Taiwan hat vor Kurzem begonnen, seine Robotikindustrie anzukurbeln. Im vergangenen Jahr kündigte die Regierung ein ähnliches Förderprogramm an, im Rahmen dessen sie taiwanesischen Robotikunternehmen über vier Jahre Subventionen in Höhe von 10 Milliarden NT$ (331,25 Millionen US$) gewähren will.
Das Programm war jedoch größtenteils Teil einer fünfjährigen Initiative zur Förderung der Robotikentwicklung, um drohenden Arbeitskräfteproblemen entgegenzuwirken.

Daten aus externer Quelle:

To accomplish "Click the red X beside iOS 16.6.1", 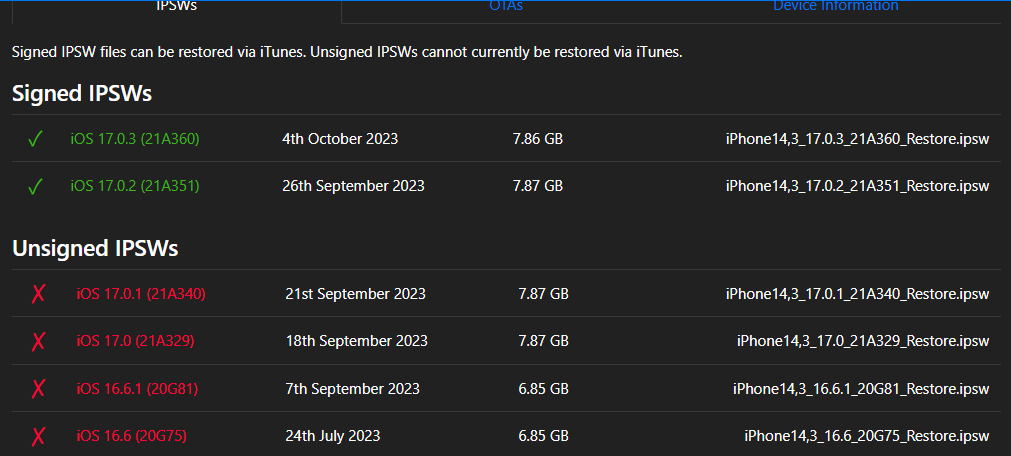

Wie China steht auch Taiwan vor einer schrumpfenden und alternden Bevölkerung. Offizielle Stellen befürchten, dass dies die Wirtschaft des Landes und die Versorgung älterer Menschen beeinträchtigen könnte. Die Regierung sieht in Robotern eine vielversprechende Option, um den Arbeitskräftebedarf in naher Zukunft zu decken.

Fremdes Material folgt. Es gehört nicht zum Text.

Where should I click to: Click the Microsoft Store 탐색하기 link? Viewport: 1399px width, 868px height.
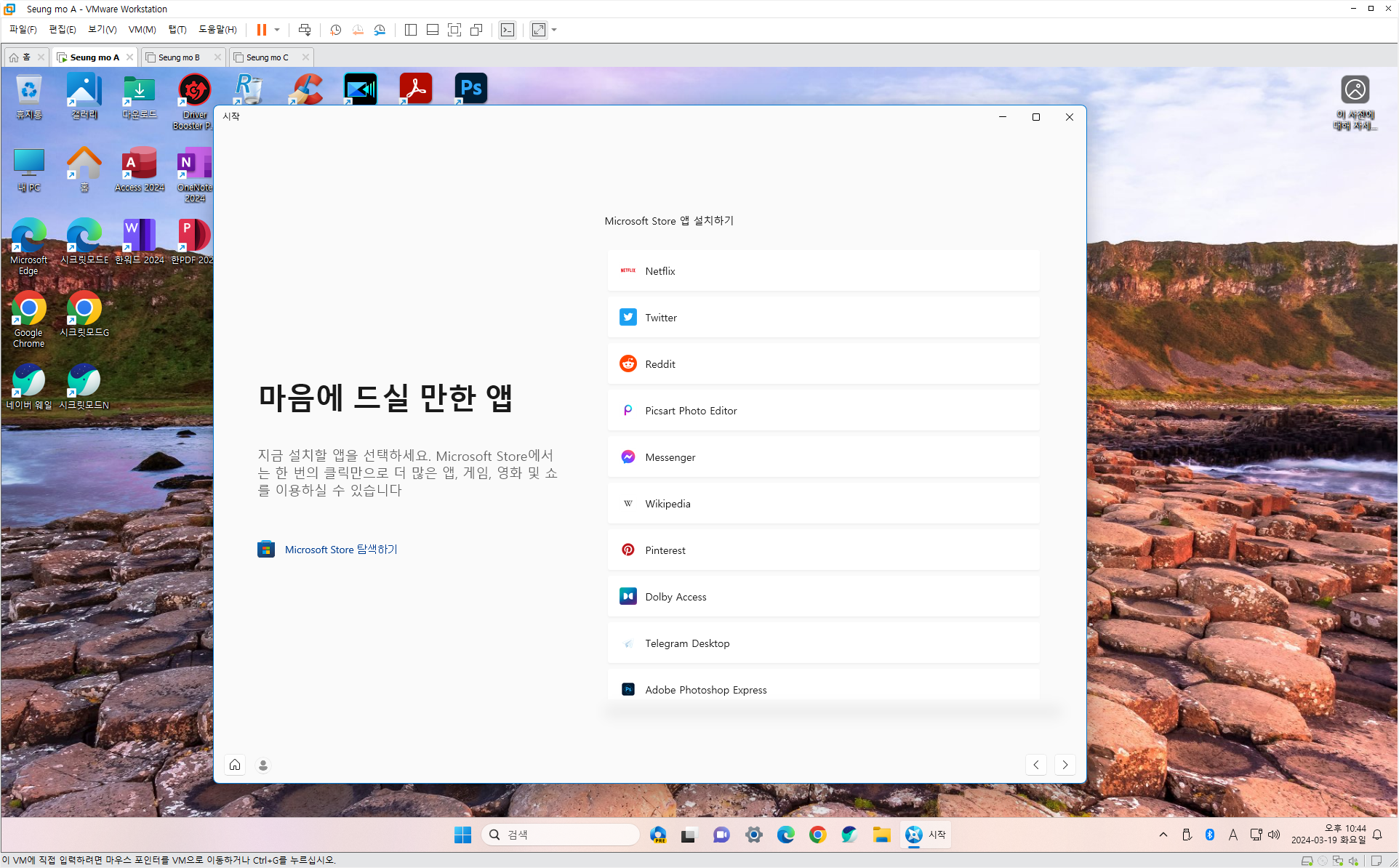340,550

Laut NSTC-Minister Wu Cheng-wen lag die Priorität damals darin, innerhalb von zwei Jahren Roboter für das Gesundheitswesen, die Gastronomie und das Hotelgewerbe zu entwickeln. Mit dem neu gegründeten Nationalen Zentrum liegt der Schwerpunkt jedoch auf Haushaltspflegerobotern. Das Zentrum werde aber auch Roboter entwickeln, die risikoreiche Aufgaben übernehmen können, so NCAIR-Direktor Su Wen-yu.
Taiwan zählt zu den zehn führenden automatisierten Volkswirtschaften
Taiwan zählt bereits zu den Top 10 Ländern in Bezug auf die Roboterdichte, also die „Anzahl der in einem Land eingesetzten Roboter im Verhältnis zu seiner Wirtschaftskraft“, wie aus einer kürzlich vom IFR veröffentlichten Prognose für 2024 hervorgeht.
Taiwan, auch als Chinesisch-Taipeh bekannt, weist mit 302 Robotern pro 10.000 Beschäftigten einen Rekordwert auf – der viertgrößte Wert in Asien und der neuntgrößte weltweit.

Südkorea führt weltweit die Liste der Länder mit der höchsten Roboterdichte an: 1.220 Roboter pro 10.000 Beschäftigte. Singapur folgt mit 818 Einheiten, Deutschland mit 449 und Japan mit 446. Die USA belegen mit 307 Robotern pro 10.000 Beschäftigten den achten Platz weltweit.
China schaffte es nicht auf die Liste. Obwohl das Land mit 2 Millionen betriebsbereiten Robotern weltweit die meisten besitzt, belegt es mit nur 166 Einheiten im globalen Roboterdichte-Ranking lediglich Platz 22. Dies ist auf die große Bevölkerungszahl zurückzuführen. „Als großes Land mit einer enormen Anzahl an Arbeitskräften im produzierenden Gewerbe benötigt China einen erheblichen Bestand an betriebsbereiten Robotern, um eine hohe Roboterdichte zu erreichen“, erklärte IFR.
Allerdings ist anzumerken, dass Chinas Roboterdichte von 166 einen Anstieg von 17 % im Vergleich zum Vorjahr darstellt – das größte Wachstum aller Länder.